- Work instruction -
From the first line of the entries below, reproduce everything exactly through the line with "Task: Zoom in with the plus button", and nothing more.

- Materials provided -
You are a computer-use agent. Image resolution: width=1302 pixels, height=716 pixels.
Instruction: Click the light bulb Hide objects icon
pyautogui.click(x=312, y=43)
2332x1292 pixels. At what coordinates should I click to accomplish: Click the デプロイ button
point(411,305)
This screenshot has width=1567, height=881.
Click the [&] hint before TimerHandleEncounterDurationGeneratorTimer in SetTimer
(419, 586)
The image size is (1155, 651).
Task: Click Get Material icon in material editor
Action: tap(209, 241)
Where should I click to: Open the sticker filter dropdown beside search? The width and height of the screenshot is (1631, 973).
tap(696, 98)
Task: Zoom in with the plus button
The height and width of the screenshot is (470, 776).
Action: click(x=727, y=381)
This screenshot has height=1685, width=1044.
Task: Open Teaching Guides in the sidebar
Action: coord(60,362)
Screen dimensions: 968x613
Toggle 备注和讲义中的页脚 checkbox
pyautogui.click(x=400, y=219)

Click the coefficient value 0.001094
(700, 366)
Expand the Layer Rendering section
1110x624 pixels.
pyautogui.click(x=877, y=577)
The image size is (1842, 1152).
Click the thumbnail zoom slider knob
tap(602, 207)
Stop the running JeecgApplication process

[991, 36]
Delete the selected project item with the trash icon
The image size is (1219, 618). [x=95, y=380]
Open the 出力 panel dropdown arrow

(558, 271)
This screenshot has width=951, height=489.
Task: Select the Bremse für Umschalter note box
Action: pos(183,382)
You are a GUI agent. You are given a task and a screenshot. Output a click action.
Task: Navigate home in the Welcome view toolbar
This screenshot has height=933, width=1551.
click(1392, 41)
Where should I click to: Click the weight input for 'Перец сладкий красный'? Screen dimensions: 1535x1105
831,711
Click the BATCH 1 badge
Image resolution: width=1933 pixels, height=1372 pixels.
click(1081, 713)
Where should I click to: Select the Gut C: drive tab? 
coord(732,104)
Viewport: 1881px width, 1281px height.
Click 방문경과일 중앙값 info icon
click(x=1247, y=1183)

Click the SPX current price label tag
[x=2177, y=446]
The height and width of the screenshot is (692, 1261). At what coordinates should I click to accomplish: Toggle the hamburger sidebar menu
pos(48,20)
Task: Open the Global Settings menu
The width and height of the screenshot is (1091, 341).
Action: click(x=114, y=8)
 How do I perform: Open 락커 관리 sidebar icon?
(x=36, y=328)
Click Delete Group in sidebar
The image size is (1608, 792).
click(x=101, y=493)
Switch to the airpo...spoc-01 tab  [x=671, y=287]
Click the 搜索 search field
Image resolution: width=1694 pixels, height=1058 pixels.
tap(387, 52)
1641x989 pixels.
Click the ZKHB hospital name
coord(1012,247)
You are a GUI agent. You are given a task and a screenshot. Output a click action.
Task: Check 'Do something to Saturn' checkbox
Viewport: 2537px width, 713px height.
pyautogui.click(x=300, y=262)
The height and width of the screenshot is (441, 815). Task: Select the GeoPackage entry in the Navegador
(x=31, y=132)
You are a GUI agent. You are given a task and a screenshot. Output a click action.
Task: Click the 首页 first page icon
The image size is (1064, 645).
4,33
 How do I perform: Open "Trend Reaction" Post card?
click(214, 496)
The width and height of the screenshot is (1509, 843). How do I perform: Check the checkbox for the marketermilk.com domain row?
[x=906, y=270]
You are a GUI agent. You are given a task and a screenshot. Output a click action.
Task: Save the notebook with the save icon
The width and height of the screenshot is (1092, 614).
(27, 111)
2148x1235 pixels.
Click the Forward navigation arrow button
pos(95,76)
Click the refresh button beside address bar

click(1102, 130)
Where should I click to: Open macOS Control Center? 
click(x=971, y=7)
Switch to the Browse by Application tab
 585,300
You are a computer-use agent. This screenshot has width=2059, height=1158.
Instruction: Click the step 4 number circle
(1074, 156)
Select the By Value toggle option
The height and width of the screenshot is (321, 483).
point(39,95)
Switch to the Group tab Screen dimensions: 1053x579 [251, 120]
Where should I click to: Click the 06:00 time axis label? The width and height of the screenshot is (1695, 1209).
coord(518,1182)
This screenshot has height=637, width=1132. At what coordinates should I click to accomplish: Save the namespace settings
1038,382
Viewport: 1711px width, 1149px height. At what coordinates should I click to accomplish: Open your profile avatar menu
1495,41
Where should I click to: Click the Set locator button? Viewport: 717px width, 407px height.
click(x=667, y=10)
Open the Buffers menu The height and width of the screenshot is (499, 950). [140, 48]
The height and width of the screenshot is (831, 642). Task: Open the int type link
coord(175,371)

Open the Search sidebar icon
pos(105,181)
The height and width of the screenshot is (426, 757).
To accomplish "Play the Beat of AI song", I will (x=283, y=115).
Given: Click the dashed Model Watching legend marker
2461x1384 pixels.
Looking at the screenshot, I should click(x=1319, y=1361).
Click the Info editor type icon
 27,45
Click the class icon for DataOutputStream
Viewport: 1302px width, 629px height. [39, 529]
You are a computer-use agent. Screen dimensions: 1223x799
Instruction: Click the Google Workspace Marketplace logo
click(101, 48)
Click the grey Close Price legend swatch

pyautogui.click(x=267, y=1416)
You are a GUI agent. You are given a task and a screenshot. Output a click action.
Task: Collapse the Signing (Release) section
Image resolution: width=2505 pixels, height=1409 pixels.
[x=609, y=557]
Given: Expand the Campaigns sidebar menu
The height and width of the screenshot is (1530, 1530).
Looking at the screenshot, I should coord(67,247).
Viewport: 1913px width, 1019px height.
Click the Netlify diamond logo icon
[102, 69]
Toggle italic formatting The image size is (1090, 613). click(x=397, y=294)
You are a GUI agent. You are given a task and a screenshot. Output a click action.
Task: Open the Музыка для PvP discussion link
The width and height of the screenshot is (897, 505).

- Answer -
You are a computer-use agent. Image resolution: width=1302 pixels, height=716 pixels.
Instruction: Click the light bulb Hide objects icon
pyautogui.click(x=312, y=43)
2332x1292 pixels. At what coordinates should I click to accomplish: Click the デプロイ button
point(411,305)
This screenshot has width=1567, height=881.
Click the [&] hint before TimerHandleEncounterDurationGeneratorTimer in SetTimer
(419, 586)
The image size is (1155, 651).
Task: Click Get Material icon in material editor
Action: tap(209, 241)
Where should I click to: Open the sticker filter dropdown beside search? The width and height of the screenshot is (1631, 973).
tap(696, 98)
Task: Zoom in with the plus button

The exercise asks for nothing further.